Rewrite the records from the line containing "Locate an element" through the end of the records, changing "element" to "item" and leaving everything else as it is.

Exercise material —
-- START --

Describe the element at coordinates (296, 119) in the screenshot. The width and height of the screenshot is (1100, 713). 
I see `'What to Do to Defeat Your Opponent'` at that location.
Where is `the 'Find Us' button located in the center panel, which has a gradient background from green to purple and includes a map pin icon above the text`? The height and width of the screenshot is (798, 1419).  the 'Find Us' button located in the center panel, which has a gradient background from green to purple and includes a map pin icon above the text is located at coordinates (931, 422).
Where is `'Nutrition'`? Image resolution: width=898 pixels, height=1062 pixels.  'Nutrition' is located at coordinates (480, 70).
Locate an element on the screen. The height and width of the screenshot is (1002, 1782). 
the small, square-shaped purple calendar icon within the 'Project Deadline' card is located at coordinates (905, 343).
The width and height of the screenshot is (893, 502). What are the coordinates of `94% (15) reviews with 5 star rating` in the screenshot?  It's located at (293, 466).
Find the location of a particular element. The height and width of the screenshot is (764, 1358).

-- END --

Answer —
Locate an item on the screen. The height and width of the screenshot is (1002, 1782). 
the small, square-shaped purple calendar icon within the 'Project Deadline' card is located at coordinates (905, 343).
The width and height of the screenshot is (893, 502). What are the coordinates of `94% (15) reviews with 5 star rating` in the screenshot?  It's located at (293, 466).
Find the location of a particular item. The height and width of the screenshot is (764, 1358).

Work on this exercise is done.